Physician-Elder Interaction in Community Family Practice

Edward J. Callahan, PhD, Kurt C. Stange, MD, PhD, Stephen J. Zyzanski, PhD, Meredith A. Goodwin, MS, Susan A. Flocke, PhD and Klea D. Bertakis, MD, MPH

From the Department of Family and Community Medicine (EJC, KDB), Center for Health Services Research in Primary Care, University of California, Davis (EJC, KDB); Departments of Family Practice (KCS, SJZ, MAG, SAF), Biostatistics and Epidemiology (KCS, SJZ, MAG), and Sociology (KCS, SJZ), University Hospitals of Cleveland; and Case Western Reserve University Ireland Cancer Center (KCS, SJZ, SAF), Case Western Reserve School of Medicine, Cleveland, Ohio. Address correspondence to Edward J. Callahan, PhD, Department of Family and Community Medicine, University of California, Davis, 4860 "Y" Street, Sacramento, CA 95817 (e-mail: ejcallahan{at}ucdavis.edu)

Objective: To determine whether outpatient visits by elders seeing community family physicians differ in length or content from visits by younger patients; socioemotional preferences predict visit content; and satisfaction correlates with visit content differentially across age.

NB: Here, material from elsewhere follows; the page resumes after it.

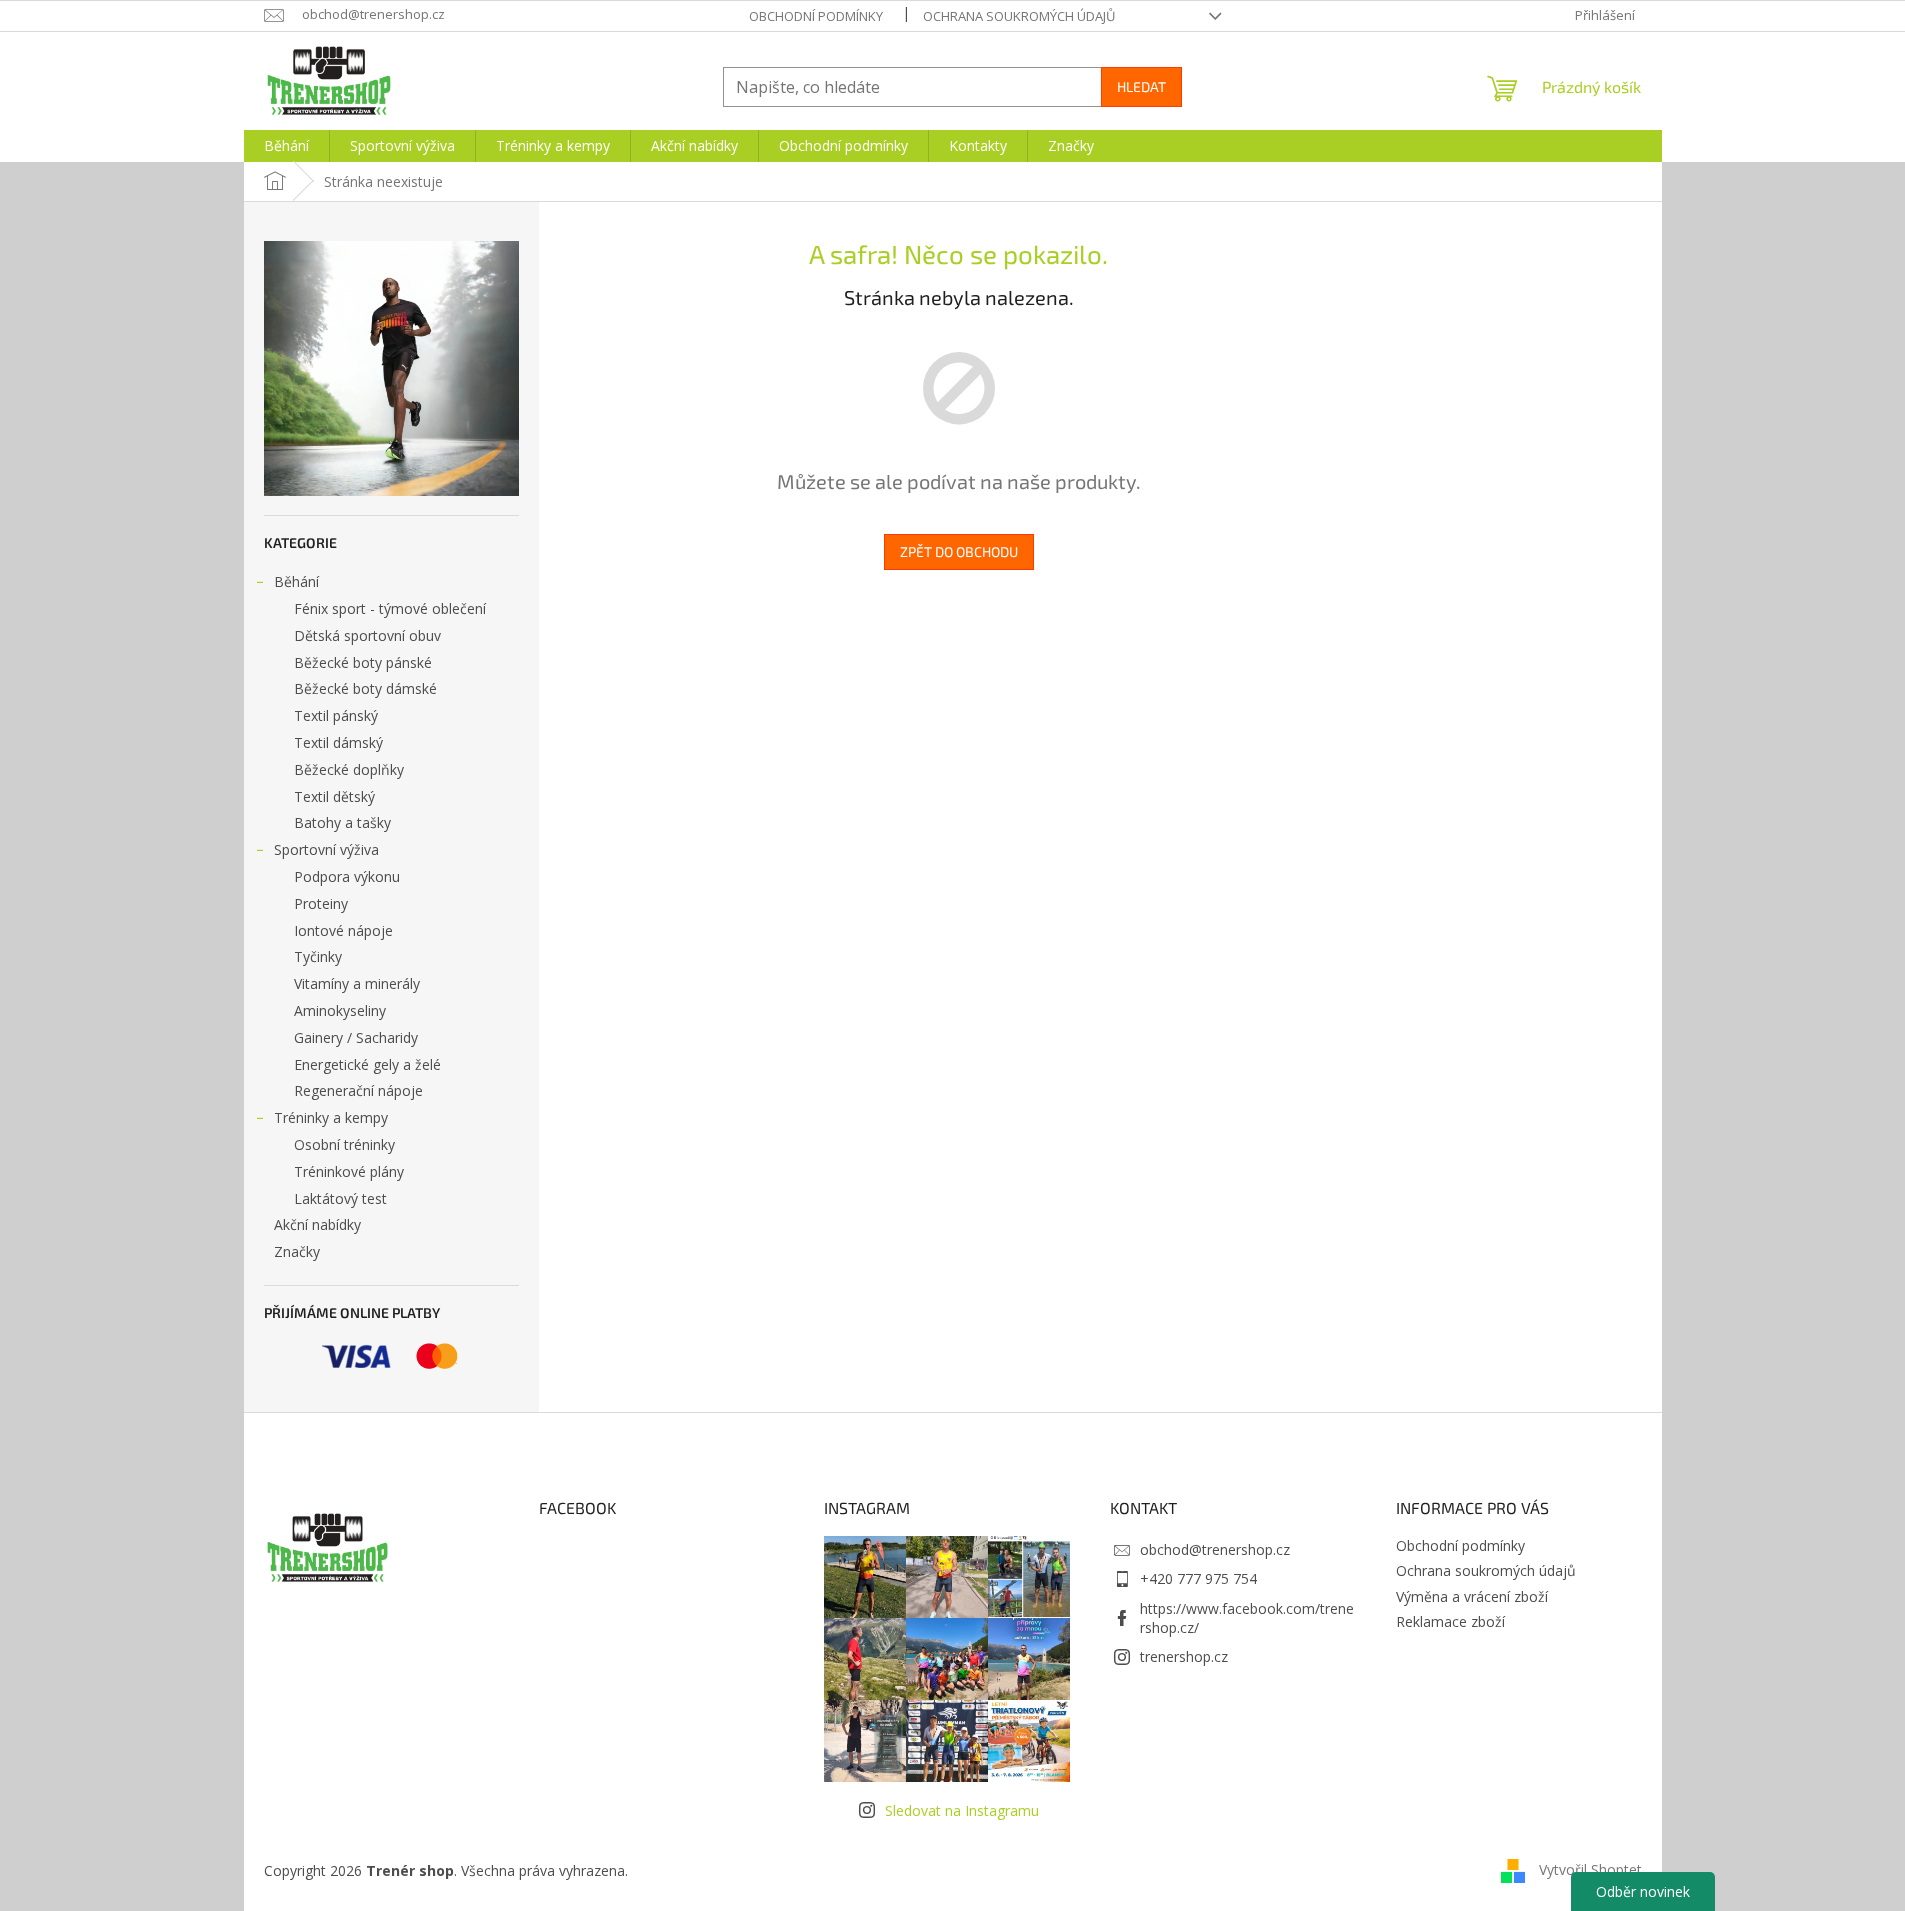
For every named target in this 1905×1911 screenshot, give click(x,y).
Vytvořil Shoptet (1590, 1868)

Methods: In a multimethod cross-sectional study of 84 community family practices in northeastern Ohio, 3453 adult patient visits with 138 community family physicians were observed; 2362 of these patients completed self-report questionnaires. Three age groups were compared: 18 to 64, 65 to 74, and over 74 years. Length and content of the physician-patient encounter was determined using the Davis Observation Code (DOC); satisfaction was assessed using the MOS 9-item Visit Rating Scale.

Results: Controlling for reason for visit and demographics, visit length averaged 10.7 minutes for each group. Visit content differed significantly on 13 of 20 DOC codes between one of the older groups and the younger group; in 4 instances, content varied between the 2 older groups. Although visit content varied as predicted by socioemotional theory, no consistent patterns of association between visit content and satisfaction emerged.

Discussion: Older patient visits differ from those of younger patients as might be predicted by socioemotional selectivity theory; however, there was little association of visit content with patient satisfaction.